A expectativa de Mesquita é a de que o tema seja definido ainda este ano. Entre especialistas brasileiros, no entanto, o assunto está longe de ser um consenso. “Concordo que a tendência é de redução da indicação desse exame. Mas ele ainda é fundamental e não há perspectivas de que isso mude num curto espaço de tempo”, afirmou o presidente da Sociedade Brasileira de Infectologia, Érico Arruda. O pesquisador do Núcleo de Estudos de Prevenção da Aids, Jorge Beloqui tem avaliação semelhante. “Esse exame não é um ornamento”, disse. A maior crítica de Beloqui, no entanto, está na forma como o assunto está sendo conduzido. “Não há diálogo com associações de portadores do HIV. As propostas vêm de cima para baixo, como um decreto real”, completou.
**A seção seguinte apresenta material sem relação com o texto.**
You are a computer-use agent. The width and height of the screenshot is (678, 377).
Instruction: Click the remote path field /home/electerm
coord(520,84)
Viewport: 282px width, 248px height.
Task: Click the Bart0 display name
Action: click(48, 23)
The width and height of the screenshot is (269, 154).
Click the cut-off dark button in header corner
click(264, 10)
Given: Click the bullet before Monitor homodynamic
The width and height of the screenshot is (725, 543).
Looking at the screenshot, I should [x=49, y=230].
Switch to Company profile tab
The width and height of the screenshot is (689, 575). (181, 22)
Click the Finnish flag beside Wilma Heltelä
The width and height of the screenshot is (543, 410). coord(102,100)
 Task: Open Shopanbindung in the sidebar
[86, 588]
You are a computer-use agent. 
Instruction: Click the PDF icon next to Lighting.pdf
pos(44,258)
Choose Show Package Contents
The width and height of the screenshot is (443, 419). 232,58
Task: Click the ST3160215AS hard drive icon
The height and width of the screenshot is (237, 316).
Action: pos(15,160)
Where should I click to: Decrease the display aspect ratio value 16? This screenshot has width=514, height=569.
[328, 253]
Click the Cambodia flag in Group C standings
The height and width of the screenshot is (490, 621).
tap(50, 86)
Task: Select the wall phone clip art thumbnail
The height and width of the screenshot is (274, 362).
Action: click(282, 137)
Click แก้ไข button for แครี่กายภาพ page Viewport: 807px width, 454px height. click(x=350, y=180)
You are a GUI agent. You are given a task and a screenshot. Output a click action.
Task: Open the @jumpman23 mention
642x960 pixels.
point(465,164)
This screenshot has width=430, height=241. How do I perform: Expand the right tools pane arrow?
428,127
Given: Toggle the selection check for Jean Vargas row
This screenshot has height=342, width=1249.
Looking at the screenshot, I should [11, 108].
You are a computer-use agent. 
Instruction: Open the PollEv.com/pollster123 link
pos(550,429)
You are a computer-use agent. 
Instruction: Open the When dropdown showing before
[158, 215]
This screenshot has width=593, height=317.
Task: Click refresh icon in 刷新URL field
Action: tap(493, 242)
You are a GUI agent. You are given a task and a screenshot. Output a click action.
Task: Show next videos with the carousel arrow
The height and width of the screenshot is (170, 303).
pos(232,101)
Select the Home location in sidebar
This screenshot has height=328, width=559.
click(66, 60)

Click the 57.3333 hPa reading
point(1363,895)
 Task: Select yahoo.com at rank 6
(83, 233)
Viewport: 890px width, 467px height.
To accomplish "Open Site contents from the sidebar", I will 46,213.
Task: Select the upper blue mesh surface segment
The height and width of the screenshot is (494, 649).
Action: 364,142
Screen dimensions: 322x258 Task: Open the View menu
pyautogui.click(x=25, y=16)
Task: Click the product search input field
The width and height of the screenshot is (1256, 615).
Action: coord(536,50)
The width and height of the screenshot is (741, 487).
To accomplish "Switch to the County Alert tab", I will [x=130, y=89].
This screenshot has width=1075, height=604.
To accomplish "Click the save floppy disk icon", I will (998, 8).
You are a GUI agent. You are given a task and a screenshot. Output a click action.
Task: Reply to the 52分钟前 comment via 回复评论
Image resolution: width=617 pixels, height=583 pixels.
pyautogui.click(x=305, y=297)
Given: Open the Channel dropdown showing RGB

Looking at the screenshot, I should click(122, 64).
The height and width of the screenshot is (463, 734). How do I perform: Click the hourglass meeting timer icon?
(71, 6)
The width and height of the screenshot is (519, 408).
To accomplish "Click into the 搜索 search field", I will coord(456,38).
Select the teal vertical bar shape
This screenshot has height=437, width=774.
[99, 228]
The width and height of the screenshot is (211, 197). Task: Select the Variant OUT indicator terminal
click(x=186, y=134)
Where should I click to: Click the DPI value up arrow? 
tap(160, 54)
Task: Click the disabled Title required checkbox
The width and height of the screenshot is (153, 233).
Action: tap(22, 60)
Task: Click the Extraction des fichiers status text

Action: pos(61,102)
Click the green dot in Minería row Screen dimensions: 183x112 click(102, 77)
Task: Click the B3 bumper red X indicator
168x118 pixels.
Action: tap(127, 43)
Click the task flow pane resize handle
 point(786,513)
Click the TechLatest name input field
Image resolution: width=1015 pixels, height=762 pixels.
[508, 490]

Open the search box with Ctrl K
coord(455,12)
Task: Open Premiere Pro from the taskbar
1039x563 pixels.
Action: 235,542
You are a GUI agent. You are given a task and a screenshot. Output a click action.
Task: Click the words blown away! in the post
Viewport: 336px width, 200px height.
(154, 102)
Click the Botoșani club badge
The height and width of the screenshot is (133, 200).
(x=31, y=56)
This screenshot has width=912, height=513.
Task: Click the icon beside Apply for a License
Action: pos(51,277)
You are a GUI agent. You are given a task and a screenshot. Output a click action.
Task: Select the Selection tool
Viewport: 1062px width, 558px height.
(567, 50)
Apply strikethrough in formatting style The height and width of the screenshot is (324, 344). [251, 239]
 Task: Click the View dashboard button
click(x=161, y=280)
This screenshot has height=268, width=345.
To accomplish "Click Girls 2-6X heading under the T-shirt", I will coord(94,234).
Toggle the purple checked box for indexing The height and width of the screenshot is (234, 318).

O CD4 é usado para avaliar o sistema imunológico do paciente e é geralmente combinado com outro teste, o de carga viral, que dá informações sobre a quantidade de HIV no organismo do paciente. O Exame de CD4, até pouco tempo, era levado em consideração para definição do início do tratamento com medicamentos ANTI-AIDS. Depois de o governo liberar a indicação dos remédios para todos pacientes, independentemente da quantidade do vírus, o exame passou a ser considerado menos importante pelo governo. “O início do tratamento qualquer que seja o CD4 é uma opção do paciente. Da forma como o governo lida com o tema, não haveria alternativa”, disse Beloqui. Do ponto de vista de saúde pública, o uso precoce do medicamento é considerado essencial: o paciente reduz o vírus circulante, diminuindo o risco de transmitir a doença para outras pessoas, no caso de relações sexuais desprotegidas. “Mas não está claro se isso traz vantagens para o paciente. Não se sabe qual o impacto do início precoce do tratamento. O direito de escolha não pode ser retirado”, disse Beloqui.
A coordenadora do Programa Estadual de DST-Aids de São Paulo, Clara Gianna, também defende a manutenção do CD4. “Ele não tem a importância do passado, mas continua sendo fundamental, sobretudo no Brasil, onde pacientes ainda descobrem a doença tardiamente”, disse. Assim como Arruda, ela defende que o exame seja feito assim que a doença é diagnosticada. Em caso de níveis considerados não muito bons de CD4, entre 300 e 400, o exame deve ser repetido anualmente. Além disso, para níveis inferiores a 200, o teste deveria ser indicado para fazer a prevenção de doenças oportunistas. Mesquita considera que o exame é importante apenas nessa terceira hipótese. “Para avaliar a qualidade do tratamento, o exame de carga viral é suficiente. Ele pode ser associado a outros testes, mais modernos.”
Nota do Editor de Soropositivo Web Site: A cada três meses, nos últimos vinte anos eu olho para minha médica e pergunto: Qual o resultado do meu exame de CD4?
E ela responde: Está ótimo! Ou, então, caiu um pouco…A contagem de CD4 me auxilia a determinar como está a minha imunidade e, por natural conseqüência, qual será meu estado de espírito pelos próximos três meses. Tudo o que eu faço se baseia neste demarcador.Através dele eu sei o quão distante ou o quão próximas estão de mim as doenças oportunistas (são elas quem matam e não a infecção por HIV).Um queda ligeiramente sensível deste demarcador e ja vem a candidíase, um prenúncio de queda na qualidade do sistema imunológico que é comandado por uma célula que é conhecida como Macrófago CD4.
E agora, depois de 20 anos de terapias bem sussedidaes vem à mim e tentam me convencer que o exame de CD4 não é necessário?
Os ricos continuarão fazendo este exame porque podem pagar.
E nós? Corte de despesas?E tem mais: A proposta é tão estabanada que bsta ler este artigo para perceber que a equipe que propôs isso é a mesma daquele filme “Cegos, Surdos e Loucos”.